▸ Work to be completed
Swap "button" for "control" and give back the lines starting with the line with "Where should I click to: Click" and going on through the line with "Action: tap(83, 99)", changing nothing else.

▸ Material
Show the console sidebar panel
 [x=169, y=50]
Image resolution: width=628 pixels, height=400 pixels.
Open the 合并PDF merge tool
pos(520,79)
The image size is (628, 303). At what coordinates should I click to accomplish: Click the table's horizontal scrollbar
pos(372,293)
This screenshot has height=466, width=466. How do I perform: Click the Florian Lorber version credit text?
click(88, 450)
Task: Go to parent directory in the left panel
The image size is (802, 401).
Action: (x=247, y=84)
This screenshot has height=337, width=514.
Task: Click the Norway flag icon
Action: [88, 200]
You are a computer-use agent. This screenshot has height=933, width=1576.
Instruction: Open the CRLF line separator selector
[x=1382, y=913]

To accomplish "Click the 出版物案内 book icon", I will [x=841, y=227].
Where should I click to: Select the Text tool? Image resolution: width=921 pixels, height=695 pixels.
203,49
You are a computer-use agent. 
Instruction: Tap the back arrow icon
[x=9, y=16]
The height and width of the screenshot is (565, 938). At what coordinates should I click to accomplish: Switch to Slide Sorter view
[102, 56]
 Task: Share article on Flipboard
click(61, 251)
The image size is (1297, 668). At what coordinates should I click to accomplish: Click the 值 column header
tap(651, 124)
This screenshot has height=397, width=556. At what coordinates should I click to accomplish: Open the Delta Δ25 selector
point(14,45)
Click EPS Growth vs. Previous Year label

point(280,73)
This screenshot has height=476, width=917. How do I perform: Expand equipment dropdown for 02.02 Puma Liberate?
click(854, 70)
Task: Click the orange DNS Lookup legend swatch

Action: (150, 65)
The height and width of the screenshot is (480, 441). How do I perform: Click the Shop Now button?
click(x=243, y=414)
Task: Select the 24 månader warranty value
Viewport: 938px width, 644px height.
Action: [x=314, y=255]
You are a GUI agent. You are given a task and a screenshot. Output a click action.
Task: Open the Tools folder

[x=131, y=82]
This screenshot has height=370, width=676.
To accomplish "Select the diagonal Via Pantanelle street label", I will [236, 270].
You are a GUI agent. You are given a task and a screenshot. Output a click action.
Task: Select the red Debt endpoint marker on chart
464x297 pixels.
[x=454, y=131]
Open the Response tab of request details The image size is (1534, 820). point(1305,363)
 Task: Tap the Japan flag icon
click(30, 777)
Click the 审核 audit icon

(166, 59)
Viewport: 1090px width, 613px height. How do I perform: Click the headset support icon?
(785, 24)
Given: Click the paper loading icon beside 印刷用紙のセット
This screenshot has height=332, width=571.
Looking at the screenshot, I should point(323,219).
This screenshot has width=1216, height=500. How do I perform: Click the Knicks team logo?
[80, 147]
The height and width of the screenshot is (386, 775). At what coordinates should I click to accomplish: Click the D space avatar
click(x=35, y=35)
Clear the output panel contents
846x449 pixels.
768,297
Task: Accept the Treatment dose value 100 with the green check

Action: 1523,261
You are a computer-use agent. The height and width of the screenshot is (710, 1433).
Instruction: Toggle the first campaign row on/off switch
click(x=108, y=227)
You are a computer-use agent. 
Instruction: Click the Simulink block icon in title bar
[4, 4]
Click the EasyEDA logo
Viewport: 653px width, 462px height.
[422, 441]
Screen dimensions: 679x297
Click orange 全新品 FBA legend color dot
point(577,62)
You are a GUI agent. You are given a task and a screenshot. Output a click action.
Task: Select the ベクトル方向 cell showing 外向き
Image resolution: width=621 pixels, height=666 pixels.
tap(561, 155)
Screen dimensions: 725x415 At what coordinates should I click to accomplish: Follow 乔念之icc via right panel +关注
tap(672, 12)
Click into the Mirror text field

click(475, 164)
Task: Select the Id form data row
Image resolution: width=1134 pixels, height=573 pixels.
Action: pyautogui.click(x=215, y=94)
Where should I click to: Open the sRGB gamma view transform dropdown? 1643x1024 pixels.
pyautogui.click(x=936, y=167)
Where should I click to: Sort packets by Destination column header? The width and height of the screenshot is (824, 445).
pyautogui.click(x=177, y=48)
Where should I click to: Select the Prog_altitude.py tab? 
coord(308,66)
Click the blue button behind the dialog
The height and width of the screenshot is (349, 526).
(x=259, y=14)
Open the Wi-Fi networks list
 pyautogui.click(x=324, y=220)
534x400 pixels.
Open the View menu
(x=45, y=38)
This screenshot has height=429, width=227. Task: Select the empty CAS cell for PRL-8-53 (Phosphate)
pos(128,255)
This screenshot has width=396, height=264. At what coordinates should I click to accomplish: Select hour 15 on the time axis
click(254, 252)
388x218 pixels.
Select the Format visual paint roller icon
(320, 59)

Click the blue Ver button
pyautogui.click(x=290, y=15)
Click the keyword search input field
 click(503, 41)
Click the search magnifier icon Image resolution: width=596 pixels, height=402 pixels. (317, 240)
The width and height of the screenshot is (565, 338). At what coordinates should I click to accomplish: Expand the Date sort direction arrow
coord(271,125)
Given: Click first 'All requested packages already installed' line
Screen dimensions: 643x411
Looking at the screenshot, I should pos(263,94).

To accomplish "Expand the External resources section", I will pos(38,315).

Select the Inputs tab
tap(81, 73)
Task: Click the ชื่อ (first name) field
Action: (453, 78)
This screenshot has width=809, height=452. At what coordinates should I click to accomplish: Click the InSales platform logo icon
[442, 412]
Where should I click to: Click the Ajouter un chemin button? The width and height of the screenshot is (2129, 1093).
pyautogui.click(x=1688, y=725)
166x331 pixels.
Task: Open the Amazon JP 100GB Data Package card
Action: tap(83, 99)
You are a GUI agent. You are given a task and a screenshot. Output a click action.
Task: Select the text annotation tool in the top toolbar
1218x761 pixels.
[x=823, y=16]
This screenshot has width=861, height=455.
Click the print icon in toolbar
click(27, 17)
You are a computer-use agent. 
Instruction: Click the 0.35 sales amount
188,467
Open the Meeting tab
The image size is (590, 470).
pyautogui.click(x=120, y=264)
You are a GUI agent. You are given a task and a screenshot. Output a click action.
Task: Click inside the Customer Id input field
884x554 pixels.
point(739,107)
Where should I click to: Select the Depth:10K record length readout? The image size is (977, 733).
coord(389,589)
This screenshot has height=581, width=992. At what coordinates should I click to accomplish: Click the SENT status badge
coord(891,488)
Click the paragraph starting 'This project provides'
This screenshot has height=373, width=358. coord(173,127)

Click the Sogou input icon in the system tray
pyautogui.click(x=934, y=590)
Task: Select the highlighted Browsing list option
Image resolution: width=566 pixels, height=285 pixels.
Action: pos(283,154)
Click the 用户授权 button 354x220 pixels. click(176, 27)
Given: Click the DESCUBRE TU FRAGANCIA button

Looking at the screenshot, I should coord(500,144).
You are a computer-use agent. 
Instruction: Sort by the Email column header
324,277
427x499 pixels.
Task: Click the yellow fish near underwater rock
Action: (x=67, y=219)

▸ Response to the task
Where should I click to: Click the Ajouter un chemin control? The width and height of the screenshot is (2129, 1093).
pyautogui.click(x=1688, y=725)
166x331 pixels.
Task: Open the Amazon JP 100GB Data Package card
Action: tap(83, 99)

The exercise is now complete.